What are your key priorities for the near future?

Key priorities are to move towards electricity generated by solar and renewable energy and to harness technology to increase the efficiency of STELCO’s operations. New technologies for transmission and distribution of electricity are arriving regularly. They allow for efficient and centralised monitoring and controlling of the power that is fed into the grid. These technologies should be put in place at STELCO. Using a remote data system, we could see all the necessary information at our head office.

Photo: Stelco

In February, STELCO announced plans to develop a solar centre for electricity generation. What opportunities could this present for investment from the UAE?

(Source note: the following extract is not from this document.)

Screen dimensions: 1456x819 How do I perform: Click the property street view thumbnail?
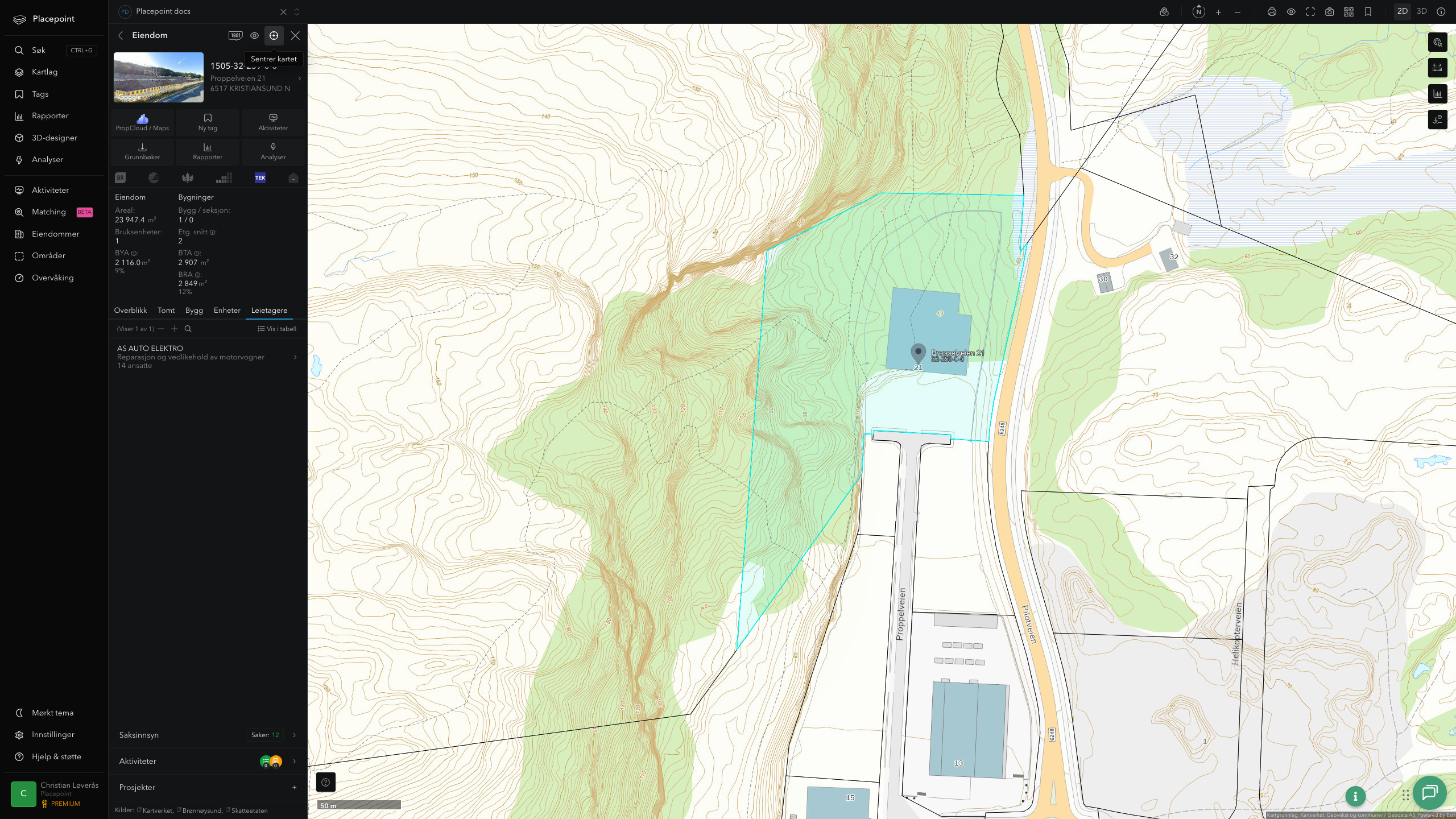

This is to be a solar service centre and is part of STELCO’s ‘green life’ project. It is in line with the government’s target of increasing renewable energy production in the Maldives. STELCO wants to provide services such as solar panel installation to whoever wants them, be it in domestic households or private islands. We already have staff engineers with experience in solar projects. It makes sense for us to make these services available to business and the general public. Minister of Environment Hussain Rasheed Hassan has said it was crucial for the Maldives to attract UAE investment in green energy expertise and technology. Certainly, investment is needed in this area. The UAE has a similar environment to the Maldives, with an equal amount of sunlight. So, technologies and techniques used in the Gulf, such as solar panels, inverters and battery storage systems, could also be used and would be welcome here. Battery systems, in particular, would be very useful to help raise the share of power generation coming from solar energy sources above 30 percent, which is where you start to get instability issues. For these, we would welcome investment.

The Maldives strives to become a role model for green energy countries

How do you wish to enhance STELCO’s services through investment from Gulf countries?

STELCO is an engineering company in the energy sector. We intend to increase revenues and efficiency through technology. Using solar power is a major example. After this would come battery storage technologies, then transmission and distribution technologies, then interconnection. On the transmission and distribution side, we hope to increase efficiency by monitoring the energy used in different locations, as well as identifying and troubleshooting problems and energy leaks remotely. Technology will also open up opportunities to connect the islands and improve efficiency that way. Technology is always improving. By using new innovations, we will be able to reduce costs in the long term and positively impact the Maldivian population.

Where do you see STELCO in 10 years’ time?

I hope that we have transitioned to solar (or another form of renewable energy) generators from our current diesel generators. That is very important. We should set an example to the rest of the world that we can make this transition. We are always promoting environmental issues in global fora, so we need to walk the talk. The Maldives strives to become a role model for green energy countries.

What message would you like to give to people living and working in the Gulf?

The environment belongs to everyone. Though we are a very small country, we are focused on improving the global environment. We are trying our best to contribute with the resources currently at our disposal. With greater resources, we will make further progress and we can become an environmental champion.